--- start of Items ---

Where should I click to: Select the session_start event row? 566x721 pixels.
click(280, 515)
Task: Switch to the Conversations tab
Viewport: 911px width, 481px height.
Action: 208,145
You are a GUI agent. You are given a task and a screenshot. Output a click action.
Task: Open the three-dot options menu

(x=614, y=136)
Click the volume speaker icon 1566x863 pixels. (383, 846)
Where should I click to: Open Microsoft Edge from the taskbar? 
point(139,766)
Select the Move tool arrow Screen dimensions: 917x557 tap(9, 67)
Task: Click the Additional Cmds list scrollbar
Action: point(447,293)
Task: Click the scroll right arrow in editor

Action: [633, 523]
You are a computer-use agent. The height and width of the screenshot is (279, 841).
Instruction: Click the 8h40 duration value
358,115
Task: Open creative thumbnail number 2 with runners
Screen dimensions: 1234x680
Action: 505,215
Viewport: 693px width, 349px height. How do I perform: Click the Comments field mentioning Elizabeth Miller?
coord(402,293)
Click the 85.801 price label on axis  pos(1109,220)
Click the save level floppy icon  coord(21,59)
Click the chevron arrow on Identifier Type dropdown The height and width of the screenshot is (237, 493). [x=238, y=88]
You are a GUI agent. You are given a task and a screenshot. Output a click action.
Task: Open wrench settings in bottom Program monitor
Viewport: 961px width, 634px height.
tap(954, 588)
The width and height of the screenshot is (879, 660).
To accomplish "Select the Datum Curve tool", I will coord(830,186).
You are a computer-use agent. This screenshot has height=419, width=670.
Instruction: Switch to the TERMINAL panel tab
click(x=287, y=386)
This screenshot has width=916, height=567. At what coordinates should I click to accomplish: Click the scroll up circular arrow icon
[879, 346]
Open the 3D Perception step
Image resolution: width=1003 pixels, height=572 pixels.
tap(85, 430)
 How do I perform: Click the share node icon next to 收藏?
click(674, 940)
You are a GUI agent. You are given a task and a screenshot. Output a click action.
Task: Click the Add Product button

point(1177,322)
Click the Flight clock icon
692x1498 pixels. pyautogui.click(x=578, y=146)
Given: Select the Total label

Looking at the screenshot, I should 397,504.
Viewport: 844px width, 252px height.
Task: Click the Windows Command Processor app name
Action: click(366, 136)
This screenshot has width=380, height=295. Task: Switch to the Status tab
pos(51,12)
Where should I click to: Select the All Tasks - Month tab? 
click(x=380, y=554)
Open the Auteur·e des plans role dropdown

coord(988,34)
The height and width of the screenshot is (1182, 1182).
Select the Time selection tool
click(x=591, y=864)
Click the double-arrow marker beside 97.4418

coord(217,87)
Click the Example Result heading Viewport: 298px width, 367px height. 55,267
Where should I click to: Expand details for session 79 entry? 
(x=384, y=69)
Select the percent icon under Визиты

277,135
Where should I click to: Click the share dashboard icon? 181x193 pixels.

--- end of Items ---

__Exercise objective__: Can you duplicate the part of the material that opens with the line containing "This screenshot has width=916, height=567." and runs through the end of the material?

__Completed exercise__:
This screenshot has width=916, height=567. At what coordinates should I click to accomplish: Click the scroll up circular arrow icon
[879, 346]
Open the 3D Perception step
Image resolution: width=1003 pixels, height=572 pixels.
tap(85, 430)
 How do I perform: Click the share node icon next to 收藏?
click(674, 940)
You are a GUI agent. You are given a task and a screenshot. Output a click action.
Task: Click the Add Product button

point(1177,322)
Click the Flight clock icon
692x1498 pixels. pyautogui.click(x=578, y=146)
Given: Select the Total label

Looking at the screenshot, I should 397,504.
Viewport: 844px width, 252px height.
Task: Click the Windows Command Processor app name
Action: click(366, 136)
This screenshot has width=380, height=295. Task: Switch to the Status tab
pos(51,12)
Where should I click to: Select the All Tasks - Month tab? 
click(x=380, y=554)
Open the Auteur·e des plans role dropdown

coord(988,34)
The height and width of the screenshot is (1182, 1182).
Select the Time selection tool
click(x=591, y=864)
Click the double-arrow marker beside 97.4418

coord(217,87)
Click the Example Result heading Viewport: 298px width, 367px height. 55,267
Where should I click to: Expand details for session 79 entry? 
(x=384, y=69)
Select the percent icon under Визиты

277,135
Where should I click to: Click the share dashboard icon? 181x193 pixels.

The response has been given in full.